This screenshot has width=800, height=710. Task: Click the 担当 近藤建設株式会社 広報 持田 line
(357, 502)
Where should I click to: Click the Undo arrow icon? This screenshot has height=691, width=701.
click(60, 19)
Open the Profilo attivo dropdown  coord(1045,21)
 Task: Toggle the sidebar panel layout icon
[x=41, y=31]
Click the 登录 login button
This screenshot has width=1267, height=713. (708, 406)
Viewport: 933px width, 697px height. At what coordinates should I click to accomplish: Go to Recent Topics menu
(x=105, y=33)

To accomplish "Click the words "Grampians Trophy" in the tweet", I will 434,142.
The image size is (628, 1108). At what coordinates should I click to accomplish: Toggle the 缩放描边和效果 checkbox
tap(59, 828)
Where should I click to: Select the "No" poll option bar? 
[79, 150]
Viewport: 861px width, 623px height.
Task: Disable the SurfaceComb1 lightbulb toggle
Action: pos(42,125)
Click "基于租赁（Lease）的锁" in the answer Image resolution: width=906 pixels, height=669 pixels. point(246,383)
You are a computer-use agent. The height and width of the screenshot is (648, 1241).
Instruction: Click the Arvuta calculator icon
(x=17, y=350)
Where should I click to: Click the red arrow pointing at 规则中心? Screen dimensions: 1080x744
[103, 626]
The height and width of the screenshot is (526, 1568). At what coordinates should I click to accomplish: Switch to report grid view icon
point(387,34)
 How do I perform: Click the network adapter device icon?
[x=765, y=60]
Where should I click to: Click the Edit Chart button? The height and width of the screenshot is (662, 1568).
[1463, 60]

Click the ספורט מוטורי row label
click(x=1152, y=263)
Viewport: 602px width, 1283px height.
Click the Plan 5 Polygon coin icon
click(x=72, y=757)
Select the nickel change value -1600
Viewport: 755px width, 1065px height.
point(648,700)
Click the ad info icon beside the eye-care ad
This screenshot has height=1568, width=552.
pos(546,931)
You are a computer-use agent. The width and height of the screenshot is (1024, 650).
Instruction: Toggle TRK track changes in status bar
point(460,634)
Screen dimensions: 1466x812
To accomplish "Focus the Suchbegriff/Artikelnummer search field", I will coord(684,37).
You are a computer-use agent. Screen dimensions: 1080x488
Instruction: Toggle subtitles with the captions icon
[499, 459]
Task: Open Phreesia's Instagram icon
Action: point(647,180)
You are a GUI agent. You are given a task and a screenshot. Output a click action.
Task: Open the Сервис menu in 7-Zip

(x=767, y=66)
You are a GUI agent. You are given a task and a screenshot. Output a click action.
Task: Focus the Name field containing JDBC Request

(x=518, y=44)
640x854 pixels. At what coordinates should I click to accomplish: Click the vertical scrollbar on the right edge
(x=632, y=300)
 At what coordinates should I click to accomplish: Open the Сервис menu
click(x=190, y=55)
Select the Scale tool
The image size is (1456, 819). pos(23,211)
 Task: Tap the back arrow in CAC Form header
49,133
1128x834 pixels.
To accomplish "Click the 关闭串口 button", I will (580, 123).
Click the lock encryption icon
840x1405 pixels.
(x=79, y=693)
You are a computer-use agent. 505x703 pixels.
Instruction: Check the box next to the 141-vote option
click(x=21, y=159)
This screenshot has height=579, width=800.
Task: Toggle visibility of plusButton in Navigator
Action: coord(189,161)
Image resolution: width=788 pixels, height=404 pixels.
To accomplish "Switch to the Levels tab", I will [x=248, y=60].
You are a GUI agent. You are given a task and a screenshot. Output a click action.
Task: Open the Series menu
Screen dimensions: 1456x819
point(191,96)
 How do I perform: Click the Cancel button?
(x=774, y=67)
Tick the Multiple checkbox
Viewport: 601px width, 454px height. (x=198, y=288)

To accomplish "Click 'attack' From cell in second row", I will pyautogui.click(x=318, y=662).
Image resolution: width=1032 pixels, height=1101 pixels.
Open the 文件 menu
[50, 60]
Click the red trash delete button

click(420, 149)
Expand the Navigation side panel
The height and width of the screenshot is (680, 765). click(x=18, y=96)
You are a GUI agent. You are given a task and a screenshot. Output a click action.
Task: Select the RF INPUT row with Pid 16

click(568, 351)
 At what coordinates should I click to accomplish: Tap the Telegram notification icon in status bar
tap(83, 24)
========
> **Problem description**
Reproduce the stretch of the material from the line containing "Image resolution: width=788" through the line containing "Viewport: 601px width, 454px", unchanged and including both of those lines.

> **Result of the task**
Image resolution: width=788 pixels, height=404 pixels.
To accomplish "Switch to the Levels tab", I will [x=248, y=60].
You are a GUI agent. You are given a task and a screenshot. Output a click action.
Task: Open the Series menu
Screen dimensions: 1456x819
point(191,96)
 How do I perform: Click the Cancel button?
(x=774, y=67)
Tick the Multiple checkbox
Viewport: 601px width, 454px height. (x=198, y=288)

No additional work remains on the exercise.